GM products, especially soya and maize, are now in so many foods, including baby milks, that it can be difficult to avoid them. We do not yet know enough about this technology to confidently say what the long term effects of it will be but consumers appear to be voting with their shopping baskets by avoiding GM foods as far as possible. The good news for vegan babies is that Heinz state that no GM ingredients at all are used in Farley’s Soya Formula (Heinz, 2005). In addition, SMA Nutrition and Cow and Gate also state that no GM soya is used in their soya-based infant formulas (SMA Nutrition, 2006; Cow and Gate, 2006).

Glucose syrup and tooth decay
Another concern with infant soya formula is that the glucose syrup content may harm teeth. All infant formulas must comply with standards laid down by UK regulations which specify minimum and maximum amounts of carbohydrate (the body’s main form of energy). The carbohydrate in cow’s milk is the sugar lactose, in soya-based infant formula an alternative carbohydrate is used: glucose syrup. Glucose syrup is often confused with sugars but in fact is derived from corn starch and is not the same as glucose or syrup. It is mainly made up of beneficial complex carbohydrates (starches) rather than simple carbohydrates (sugars) which are known to be harmful to teeth. Research has shown that soya infant formulas are no more likely to cause tooth decay than other infant formulas (Moynihan, 1996).

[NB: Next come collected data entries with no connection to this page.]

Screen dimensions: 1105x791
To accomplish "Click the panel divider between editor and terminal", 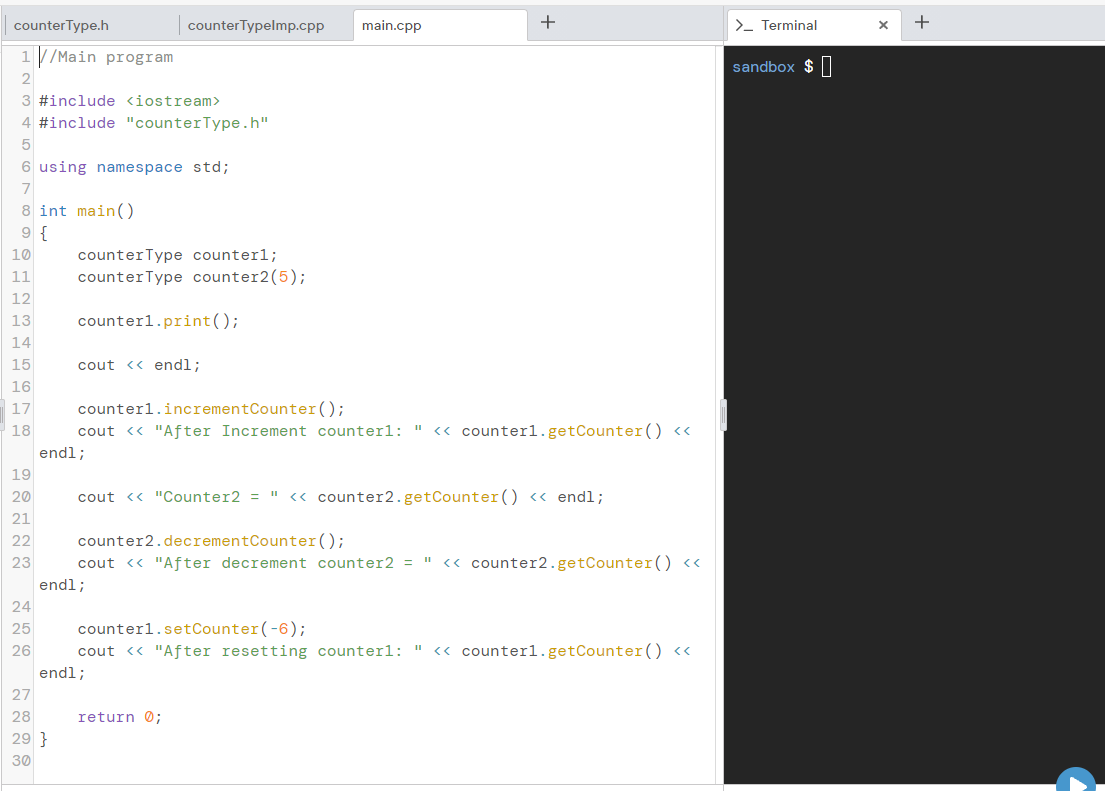I will coord(723,414).
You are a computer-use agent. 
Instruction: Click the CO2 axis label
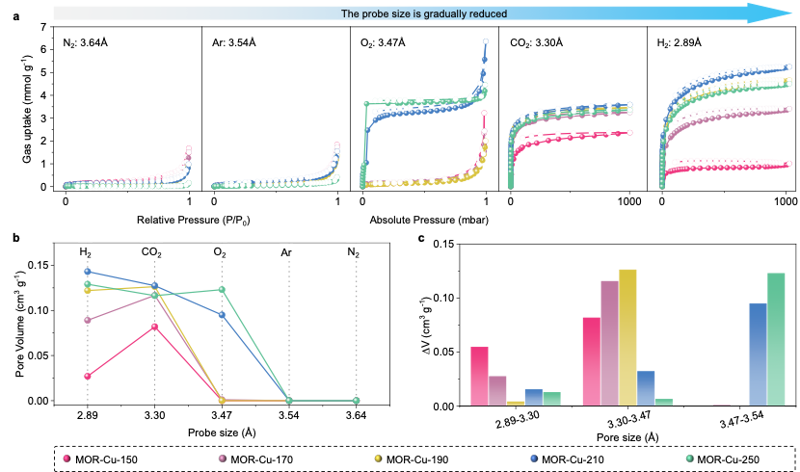(x=152, y=254)
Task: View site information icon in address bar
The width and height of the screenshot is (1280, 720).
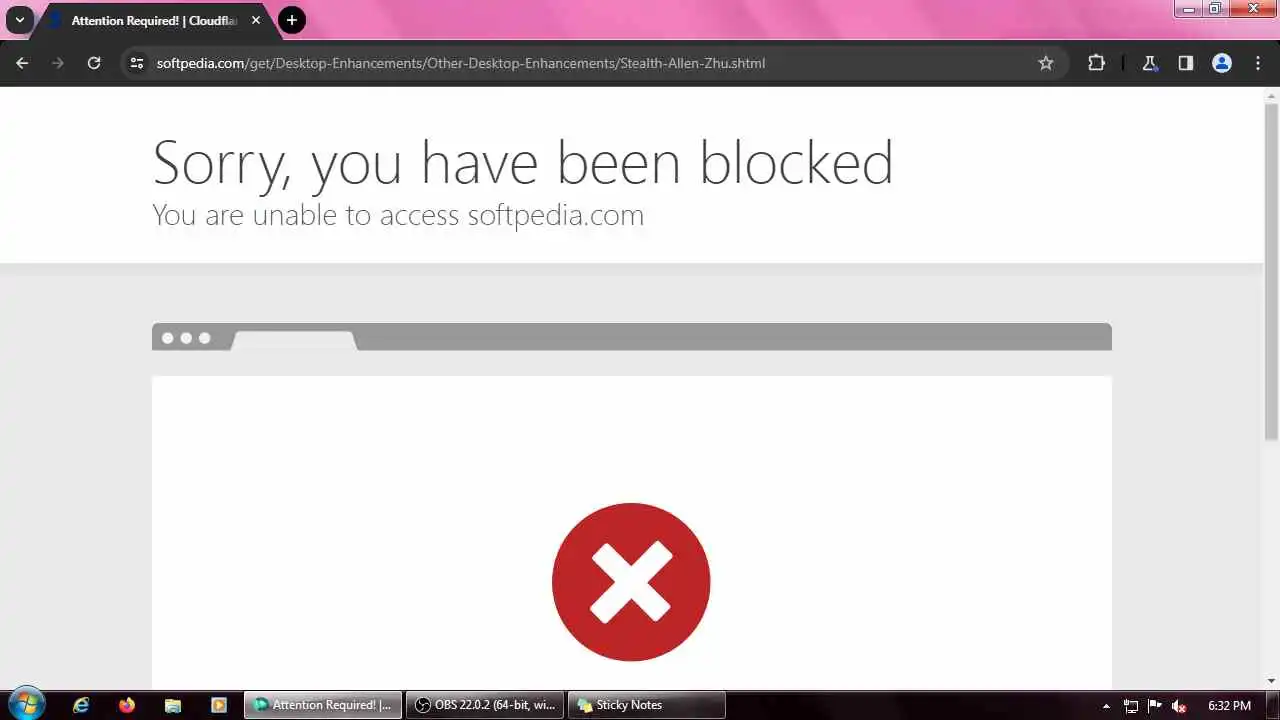Action: click(x=137, y=63)
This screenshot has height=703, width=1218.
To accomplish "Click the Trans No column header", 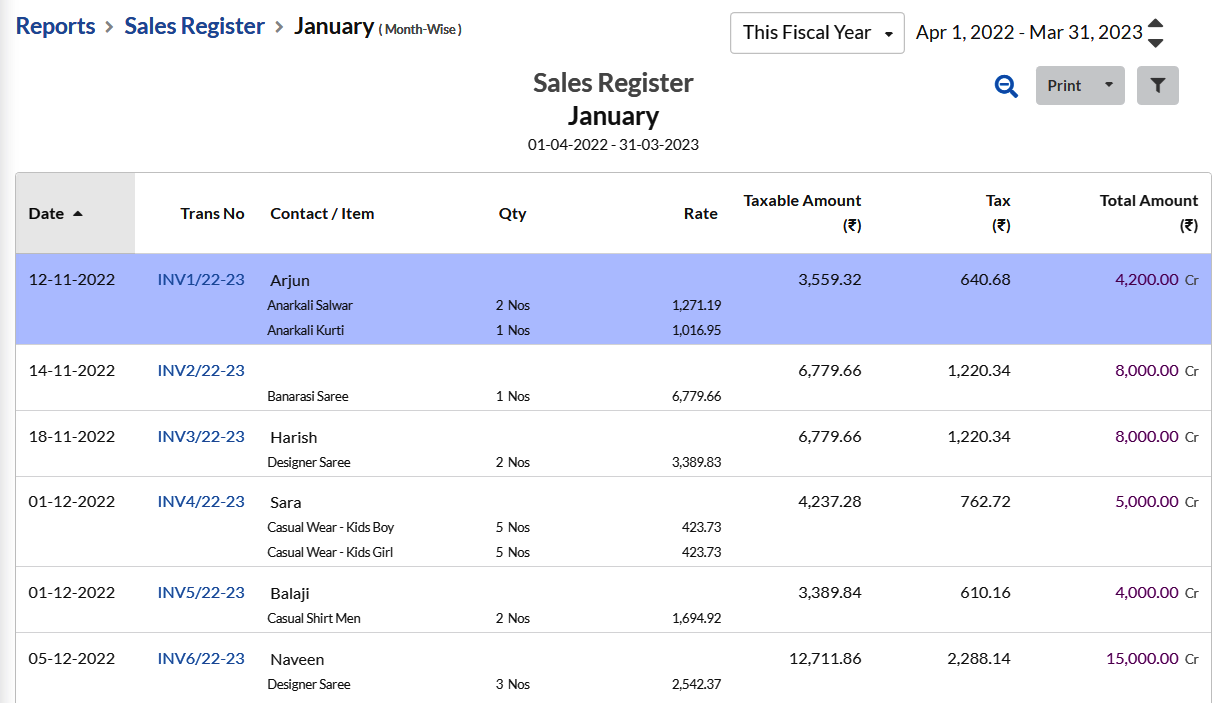I will click(x=212, y=213).
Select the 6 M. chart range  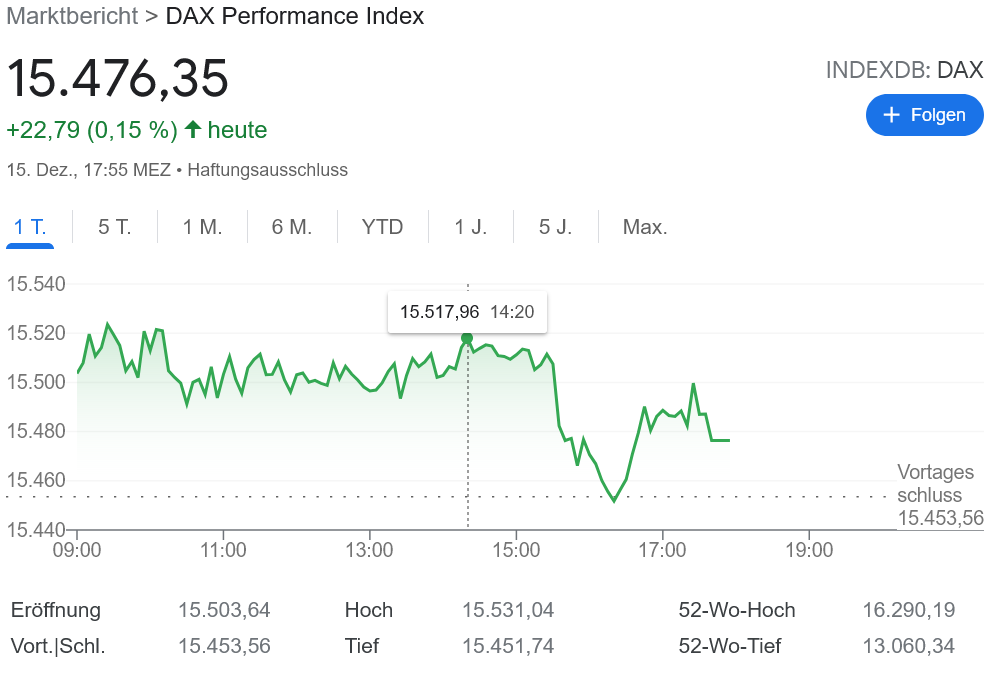coord(292,227)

Tooth decay can be the result of many factors, not only the presence of sugars in a food and drink but howthey are consumed. It has been shown that prolonged contact of sugary foods and drinks with teeth increases the risk of tooth decay significantly. Children should be encouraged to drink water if they are thirsty as it quenches the thirst, maintains body fluid levels, does not spoil the appetite and is safe for teeth. Fresh fruit juice provides a good source of vitamin C and can be given with meals to help the absorption of iron. However, fresh fruit juices are acidic so may be harmful to teeth and should be diluted with water. Furthermore, juice should be served in a cup rather than a bottle to minimise the risk of tooth decay. Children should be discouraged from consuming sugary carbonated drinks and squashes as these contribute to dental problems, are a poor source of nutrients and tend to displace other more nutritious foods.  If normal weaning practices are adopted, soya infant formulas should not cause harm to teeth (Moynihan, 1996).

In summary, soya-based infant formulas continue to provide a safe feeding option for most infants. They meet all the nutritional requirements of the infant with none of the detrimental effects associated with the consumption of cow’s milk formulas.